リビングの壁にかけてあるカレンダーに、互いの予定をいつからか書き込むようになっていた。
月の終わり、翌月の予定を確認しようとカレンダーを見ていると出張と書き込んだ私の予定のところに小さく寂しいという文字が書かれていた。いつの間に書き込んでいたのか今まで気づかなかった。
同時に、こういう可愛らしいことをしてくる彼女への愛しさが込み上げてくる。緩みそうになった口元を誤魔化すように溜息を一つ落とし、近くにあったペンを取ると彼女の出張の予定のところへ同じように小さく文字を書いた。

私も寂しいですよ

私が書いたその文字に彼女はいつ気がつくのだろうか。
いや、彼女のことだ全く気がつかない可能性がある。
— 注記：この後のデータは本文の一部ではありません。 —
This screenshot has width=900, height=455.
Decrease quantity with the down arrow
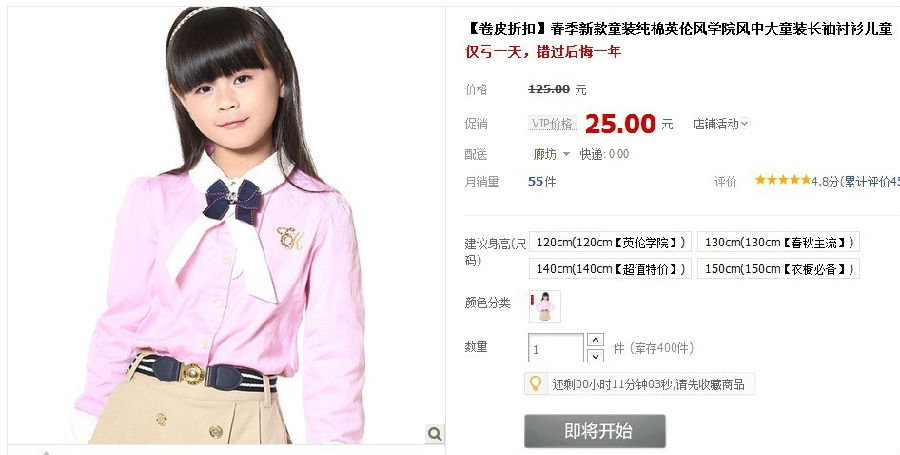coord(596,355)
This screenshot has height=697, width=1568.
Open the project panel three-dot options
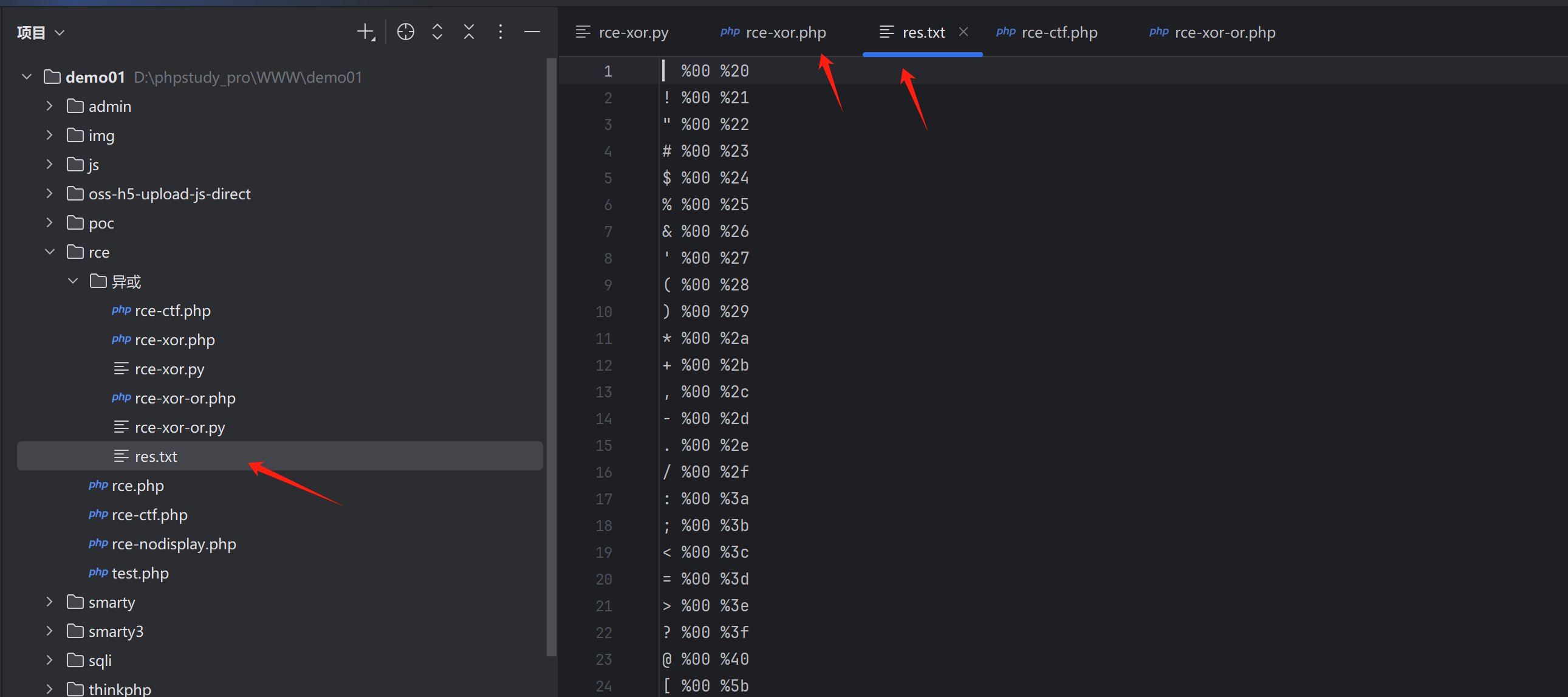point(501,32)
それとなく彼女が気がつくように誘導する必要があるかもしれない、と考えていると任務から帰宅した彼女の声が玄関から聞こえてきた。

「ただいまー」

私は、カレンダーのことには一切気がついていないふりをしながら彼女を出迎える。
彼女が寂しいと書き込んだ私の出張日には、彼女が好きそうなお土産をたくさん買って帰ったらいつもよりも甘やかそうと思った。